His mother was a woman of sterling piety, and in childhood, he had been subject to religious impressions. In early childhood, however, he was thrown into the society of deists, whose influence was the stronger from the fact that they were mostly good citizens and men of humane and benevolent disposition. Living, as they did, in the midst of Christian institutions, their characters had been to some extent molded by their surroundings. For the excellencies which won them respect and confidence they were indebted to the Bible; and yet these good gifts were so perverted as to exert an influence against the word of God. By association with these men, Miller was led to adopt their sentiments. The current interpretations of Scripture presented difficulties which seemed to him insurmountable; yet his new belief, while setting aside the Bible, offered nothing better to take its place, and he remained far from satisfied. He continued to hold these views, however, for about twelve years. But at the age of thirty-four the Holy Spirit impressed his heart with a sense of his condition as a sinner. He found in his former belief no assurance of happiness beyond the grave. The future was dark and gloomy. Referring afterward to his feelings at this time, he said:

"Annihilation was a cold and chilling thought, and accountability was sure destruction to all. The heavens were as brass over my head, and the earth as iron under my feet. Eternity--what was it? And death--why was it? The more I reasoned, the further I was from demonstration. The more I thought, the more scattered were my conclusions. I tried to stop thinking, but my thoughts would not be controlled. I was truly wretched, but did not understand the cause. I murmured and complained, but knew not of whom. I knew that there was a wrong, but knew not how or where to find the right. I mourned, but without hope."

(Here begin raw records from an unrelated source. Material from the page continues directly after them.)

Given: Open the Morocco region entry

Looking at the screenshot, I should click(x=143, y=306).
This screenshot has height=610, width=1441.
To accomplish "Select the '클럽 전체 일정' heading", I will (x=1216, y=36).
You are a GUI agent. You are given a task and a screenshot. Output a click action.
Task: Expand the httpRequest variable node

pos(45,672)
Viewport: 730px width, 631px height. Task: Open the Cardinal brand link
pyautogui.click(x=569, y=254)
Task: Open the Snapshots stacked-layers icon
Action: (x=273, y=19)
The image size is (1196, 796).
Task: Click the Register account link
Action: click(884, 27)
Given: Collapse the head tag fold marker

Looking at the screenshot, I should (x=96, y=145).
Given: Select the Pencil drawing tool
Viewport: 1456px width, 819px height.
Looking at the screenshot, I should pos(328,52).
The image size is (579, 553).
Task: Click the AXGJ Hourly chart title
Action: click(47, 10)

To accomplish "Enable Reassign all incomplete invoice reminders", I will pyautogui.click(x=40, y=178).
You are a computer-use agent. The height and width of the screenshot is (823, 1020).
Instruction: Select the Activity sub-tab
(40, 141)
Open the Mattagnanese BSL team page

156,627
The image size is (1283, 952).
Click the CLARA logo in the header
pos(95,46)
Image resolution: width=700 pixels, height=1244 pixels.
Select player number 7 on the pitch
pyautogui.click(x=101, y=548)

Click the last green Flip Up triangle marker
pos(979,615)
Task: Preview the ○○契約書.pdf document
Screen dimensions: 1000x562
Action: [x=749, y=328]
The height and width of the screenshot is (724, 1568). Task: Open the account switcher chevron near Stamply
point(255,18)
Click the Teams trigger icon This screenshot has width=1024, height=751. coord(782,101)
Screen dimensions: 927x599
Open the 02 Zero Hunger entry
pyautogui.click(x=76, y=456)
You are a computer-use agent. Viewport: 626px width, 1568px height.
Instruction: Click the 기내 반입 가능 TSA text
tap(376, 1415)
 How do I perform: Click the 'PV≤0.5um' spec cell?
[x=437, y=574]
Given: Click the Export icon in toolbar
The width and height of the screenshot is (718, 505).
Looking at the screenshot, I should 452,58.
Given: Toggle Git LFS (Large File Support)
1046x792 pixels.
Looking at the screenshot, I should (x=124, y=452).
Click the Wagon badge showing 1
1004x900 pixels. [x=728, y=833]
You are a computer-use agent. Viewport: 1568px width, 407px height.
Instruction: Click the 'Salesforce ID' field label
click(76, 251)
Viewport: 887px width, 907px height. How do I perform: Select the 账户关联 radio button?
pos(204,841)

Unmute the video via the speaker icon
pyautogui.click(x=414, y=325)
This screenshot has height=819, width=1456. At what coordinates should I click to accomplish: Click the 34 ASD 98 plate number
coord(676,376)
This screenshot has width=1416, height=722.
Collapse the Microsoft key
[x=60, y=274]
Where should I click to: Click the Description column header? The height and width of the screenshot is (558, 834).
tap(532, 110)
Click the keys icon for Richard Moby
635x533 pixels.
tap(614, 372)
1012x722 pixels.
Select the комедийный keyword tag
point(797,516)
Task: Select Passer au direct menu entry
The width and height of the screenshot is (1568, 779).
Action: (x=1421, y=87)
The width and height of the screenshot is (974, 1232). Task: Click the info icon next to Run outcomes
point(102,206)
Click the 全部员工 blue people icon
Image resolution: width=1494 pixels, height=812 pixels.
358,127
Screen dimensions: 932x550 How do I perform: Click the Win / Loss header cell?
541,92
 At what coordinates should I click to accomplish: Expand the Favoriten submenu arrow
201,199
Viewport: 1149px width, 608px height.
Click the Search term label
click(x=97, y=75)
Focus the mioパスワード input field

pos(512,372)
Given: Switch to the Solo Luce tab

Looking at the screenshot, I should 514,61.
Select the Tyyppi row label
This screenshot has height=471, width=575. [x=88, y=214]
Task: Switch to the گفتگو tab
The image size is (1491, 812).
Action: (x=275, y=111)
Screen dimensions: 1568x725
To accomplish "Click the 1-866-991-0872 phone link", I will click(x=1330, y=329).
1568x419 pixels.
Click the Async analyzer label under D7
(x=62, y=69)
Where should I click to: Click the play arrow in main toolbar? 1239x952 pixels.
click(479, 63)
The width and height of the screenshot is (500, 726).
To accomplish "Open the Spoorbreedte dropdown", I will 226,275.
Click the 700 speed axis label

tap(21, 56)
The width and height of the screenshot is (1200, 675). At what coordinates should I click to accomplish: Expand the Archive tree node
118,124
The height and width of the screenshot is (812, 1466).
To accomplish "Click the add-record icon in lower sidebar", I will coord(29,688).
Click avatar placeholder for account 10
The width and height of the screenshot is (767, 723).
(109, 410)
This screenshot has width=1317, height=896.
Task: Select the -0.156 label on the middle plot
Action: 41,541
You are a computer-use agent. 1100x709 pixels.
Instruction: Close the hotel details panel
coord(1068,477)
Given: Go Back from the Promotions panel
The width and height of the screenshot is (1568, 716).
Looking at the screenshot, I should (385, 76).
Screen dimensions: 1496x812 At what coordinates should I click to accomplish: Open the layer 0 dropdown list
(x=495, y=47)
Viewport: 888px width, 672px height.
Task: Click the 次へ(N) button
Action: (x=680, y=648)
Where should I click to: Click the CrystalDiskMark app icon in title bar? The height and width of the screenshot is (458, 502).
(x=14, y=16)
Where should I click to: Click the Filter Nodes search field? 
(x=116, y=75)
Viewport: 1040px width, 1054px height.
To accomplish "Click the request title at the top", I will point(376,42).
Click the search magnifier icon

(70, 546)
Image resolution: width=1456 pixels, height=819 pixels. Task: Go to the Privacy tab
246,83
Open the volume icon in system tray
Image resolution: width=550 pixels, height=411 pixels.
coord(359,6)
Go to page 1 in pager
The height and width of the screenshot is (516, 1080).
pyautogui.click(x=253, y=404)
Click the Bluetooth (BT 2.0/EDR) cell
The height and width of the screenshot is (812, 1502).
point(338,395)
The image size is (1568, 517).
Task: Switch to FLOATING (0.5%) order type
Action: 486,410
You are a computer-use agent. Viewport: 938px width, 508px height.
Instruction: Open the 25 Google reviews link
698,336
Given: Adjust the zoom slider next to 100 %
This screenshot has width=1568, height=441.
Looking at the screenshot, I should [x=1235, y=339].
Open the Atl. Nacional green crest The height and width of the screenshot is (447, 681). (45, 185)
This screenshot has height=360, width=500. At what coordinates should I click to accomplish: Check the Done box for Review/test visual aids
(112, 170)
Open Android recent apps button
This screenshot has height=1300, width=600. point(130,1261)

In this state he continued for some months. "Suddenly," he says, "the character of a Saviour was vividly impressed upon my mind. It seemed that there might be a being so good and compassionate as to himself atone for our transgressions, and thereby save us from suffering the penalty of sin. I immediately felt how lovely such a being must be, and imagined that I could cast myself into the arms of, and trust in the mercy of, such a one. But the question arose, How can it be proved that such a being does exist? Aside from the Bible, I found that I could get no evidence of the existence of such a Saviour, or even of a future state. . . .

"I saw that the Bible did bring to view just such a Saviour as I needed; and I was perplexed to find how an uninspired book should develop principles so perfectly adapted to the wants of a fallen world. I was constrained to admit that the Scriptures must be a revelation from God. They became my delight; and in Jesus I found a friend. The Saviour became to me the chiefest among ten thousand; and the Scriptures, which before were dark and contradictory, now became the lamp to my feet and light to my path. My mind became settled and satisfied. I found the Lord God to be a Rock in the midst of the ocean of life. The Bible now became my chief study, and I can truly say, I searched it with great delight. I found the half was never told me. I wondered why I had not seen its beauty and glory before, and marveled that I could have ever rejected it. I found everything revealed that my heart could desire, and a remedy for every disease of the soul. I lost all taste for other reading, and applied my heart to get wisdom from God."--S. Bliss, Memoirs of Wm. Miller, pages 65-67.